Biogen gets FDA approval for ALS drug Qalsody
After much deliberation, the FDA has granted accelerated approval for Biogen’s tofersen for an ultra-rare form of the neurodegenerative disease amyotrophic lateral sclerosis, associated with a mutation in the SOD1 gene.
The drug – branded as Qalsody – is the first therapy to be approved for a genetic form of ALS, and is also notable for being the first neurology therapeutic for which a blood biomarker has been used as the basis for accelerated approval.
SOD1-ALS is a devastating form of the disease that progresses quickly and is invariably fatal, affecting around 330 people in the US. Qalsody has been approved based on its ability to reduce neurofilament light chain (NfL) – proteins that are released when neurons are damaged – which serves as a surrogate endpoint for clinical efficacy.
The FDA’s decision reflects the view of its expert advisory committee, which voted unanimously at a meeting in March that reducing NfL is reasonably likely to predict clinical benefit of tofersen.
The panel were not convinced by the clinical efficacy data in the VALOR trial of the drug, however, and in line with that position the FDA has given Qalsody a conditional approval – meaning Biogen will have to provide further clinical evidence of its benefits if it is to stay on the market in the long term.
Biogen acknowledged that in a statement, saying that Qalsody’s continued availability “may be contingent upon verification of clinical benefit in confirmatory trial(s).”
VALOR missed its primary endpoint – an improvement over baseline on the Revised ALS Functional Rating Scale (ALSFRS-R) score for disease progression – when it first generated results in 2021, putting the future of the drug in doubt.
Biogen continued to follow patients, however, and said that there were improved results over time that became clinically meaningful.

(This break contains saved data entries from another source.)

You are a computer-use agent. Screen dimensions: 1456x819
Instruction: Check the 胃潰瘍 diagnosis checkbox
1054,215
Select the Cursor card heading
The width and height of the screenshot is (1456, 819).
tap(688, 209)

For now, that interpretation is academic, as the FDA has greenlit the drug on the strength of data showing that Qalsody reduced NfL levels by 55% over 28 weeks, compared to a 12% fall with placebo.
The company is already running the confirmatory phase 3 ATLAS trial, which is recruiting patients with pre-symptomatic SOD1-ALS and due to read out in 2027, but will now be able to make Qalsody available to patients in the interim.

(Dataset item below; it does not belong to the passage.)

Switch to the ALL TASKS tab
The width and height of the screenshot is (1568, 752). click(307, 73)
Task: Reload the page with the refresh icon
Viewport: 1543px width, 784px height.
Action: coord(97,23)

The drug will launch within a week, it said, with no news yet on pricing, although Biogen did tell Reuters it would be in line with other recently launched ALS treatments and out-of-pocket costs for patients would be no more than $50 per month.
The most recent new therapy for ALS is Amylyx Pharmaceuticals’ Relyvrio (sodium phenylbutyrate/taurursodiol), which launched with a list price of $158,000 per year as an option for all adults with ALS towards the end of last year. Also available is Mitsubishi Tanabe Pharma’s new oral therapy Radicava (edaravone), priced at around $171,000 per year.
It’s worth noting the price of those drugs was deemed too high to provide value, according to cost-effectiveness calculations from the Institute for Clinical and Economic Review (ICER), although the health technology assessment (HTA) organisation had used a slightly higher placeholder price for Relyvrio of $169,000.
Also coming through the industry pipeline is a cell-based therapy from BrainStorm, which is due to be considered by FDA advisors in the coming months. BrainStorm’s first marketing application was rejected by the FDA
Another potential therapy, Cytokinetics’ resedemtiv, reached phase 3, but was abandoned earlier this month after a futility analysis of the trial showed there was little hope of showing a benefit in the neurodegenerative disorder.